Activity - Look through the data for the string "click". Copy every line where it is found.

Records supplied below:

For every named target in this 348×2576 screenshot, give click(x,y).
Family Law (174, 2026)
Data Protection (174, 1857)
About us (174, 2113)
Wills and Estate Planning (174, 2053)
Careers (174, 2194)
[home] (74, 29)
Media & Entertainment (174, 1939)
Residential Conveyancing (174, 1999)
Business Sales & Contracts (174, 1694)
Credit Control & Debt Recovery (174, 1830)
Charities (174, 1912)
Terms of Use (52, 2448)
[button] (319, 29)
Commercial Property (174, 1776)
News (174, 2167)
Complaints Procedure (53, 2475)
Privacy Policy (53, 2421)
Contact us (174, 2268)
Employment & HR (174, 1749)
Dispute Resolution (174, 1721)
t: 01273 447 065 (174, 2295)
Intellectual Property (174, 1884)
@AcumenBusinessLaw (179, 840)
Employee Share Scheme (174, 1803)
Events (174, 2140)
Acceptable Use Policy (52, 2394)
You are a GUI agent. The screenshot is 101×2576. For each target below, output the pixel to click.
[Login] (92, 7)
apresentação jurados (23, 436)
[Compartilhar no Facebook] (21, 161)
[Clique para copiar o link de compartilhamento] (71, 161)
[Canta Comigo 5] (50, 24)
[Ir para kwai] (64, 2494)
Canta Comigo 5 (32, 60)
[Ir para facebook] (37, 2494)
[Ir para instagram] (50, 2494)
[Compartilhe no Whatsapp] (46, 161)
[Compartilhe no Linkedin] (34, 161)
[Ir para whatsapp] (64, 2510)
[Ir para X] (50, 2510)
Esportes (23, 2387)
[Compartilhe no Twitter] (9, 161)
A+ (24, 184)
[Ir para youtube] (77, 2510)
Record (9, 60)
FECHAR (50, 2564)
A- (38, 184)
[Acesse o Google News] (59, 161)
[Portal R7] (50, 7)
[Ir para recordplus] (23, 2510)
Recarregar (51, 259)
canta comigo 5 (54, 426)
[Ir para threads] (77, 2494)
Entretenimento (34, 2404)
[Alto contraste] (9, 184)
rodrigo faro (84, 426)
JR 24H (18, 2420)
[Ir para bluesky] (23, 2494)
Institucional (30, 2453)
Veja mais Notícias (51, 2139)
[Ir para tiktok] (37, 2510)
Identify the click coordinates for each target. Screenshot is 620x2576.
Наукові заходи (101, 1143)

End of Records supplied.

Answer to this exercise -
For every named target in this 348×2576 screenshot, give click(x,y).
You are a GUI agent. The screenshot is 101×2576. For each target below, output the pixel to click.
Identify the click coordinates for each target. Screenshot is 620x2576.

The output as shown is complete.